MATCH (this:Product)
CALL {
    WITH this
    MATCH (this)<-[this0:PRODUCT_HAS_FAMILY_PRODUCT]-(this1:Product) WHERE (($param1 IS NOT NULL AND this.isEmpty = $param1) AND ($param2 IS NOT NULL AND this.isPublic = $param2))
    RETURN count(this1) = $param0 AS var2
}
WITH *
WHERE (var2 = true AND (($param1 IS NOT NULL AND this.isEmpty = $param1) AND ($param2 IS NOT NULL AND this.isPublic = $param2)))
WITH *

LIMIT $param3
CALL {
    WITH this
    MATCH (this)<-[this3:PRODUCT_HAS_FAMILY_PRODUCT]-(this4:Product)
    WHERE (($param4 IS NOT NULL AND this4.isEmpty = $param4) AND ($param5 IS NOT NULL AND this4.isPublic = $param5))
    RETURN count(this4) AS var5
}
RETURN this { .productId, variantsAggregate: { count: var5 } } AS this
cypher params: {
  param0: Integer { low: 1, high: 0 },
  param1: false,
  param2: true,
  param3: Integer { low: 1, high: 0 },
  param4: false,
  param5: true
}

Expected behavior
Authorization filters from the @authorization directive should be generated as WHERE clauses on all subqueries/queries which match on a node for which these filters are defined.

System

• Version: @neo4j/[email protected]

[andreloeffelmann]

Corresponding ZenDesk ticket here

[darrellwarde]

Hey @andreloeffelmann, I'm going to relabel this as a feature request, because this isn't intended to work this way - this would essentially be classed as something like a new operation FILTER inside the @authorization directive which isn't currently available. The READ and AGGREGATE operations apply to the fields inside the selection set, and fields within the input objects.

[andreloeffelmann]

Hey @darrellwarde, I see your point from a developer's perspective.
However, the current state of neo4j-graphql is just not consistent. When executing the query of the example above I receive products which have exactly 1 variants but also those which have 0 or more than 1. The filter of the query just does not work.
And this is something which is not transparent/logically conclusive for the API consumer.
Even worse, it was pure coincidence that we figured this out! The documentation does not mention that @authorization will not work inside filters of a simple READ query.
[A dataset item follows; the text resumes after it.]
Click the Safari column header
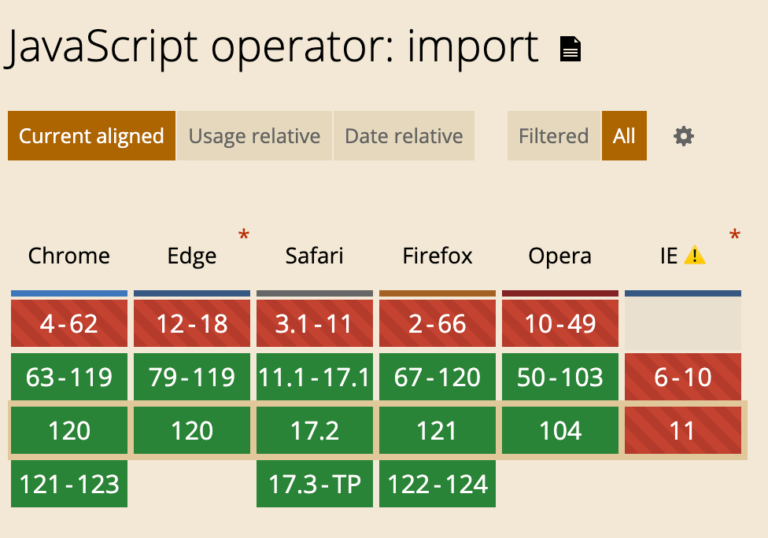 coord(314,256)
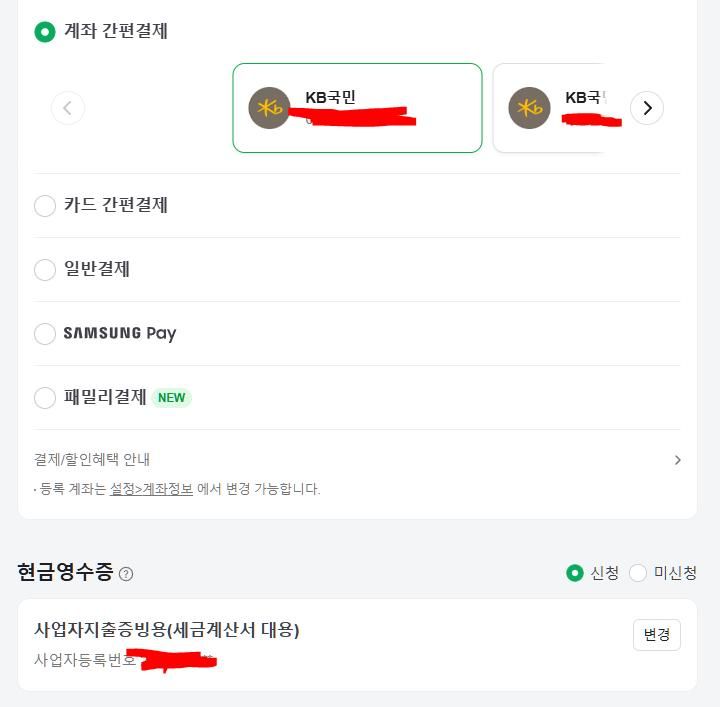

If you see this as a feature request - OK. But if so, neo4j-graphql should NOT render relationship fields into the filter *Where type which connect to a type for which an @authorization directive is declared. Better to not offer a functionality than offering it in a buggy way!

So, from my point of view, I see the following solutions:

• either fix the "bug" without adding a new operation FILTER inside the @authorization directive
• or introduce a new operation FILTER inside the @authorization directive AND remove the relationship fields from the generated filter *Where type which connect to a type for which an @authorization directive is declared if the FILTER operation is not given

Either way, when do you think can we expect a solution on this? This is an internal high-prio case which I already reported via our enterprise support.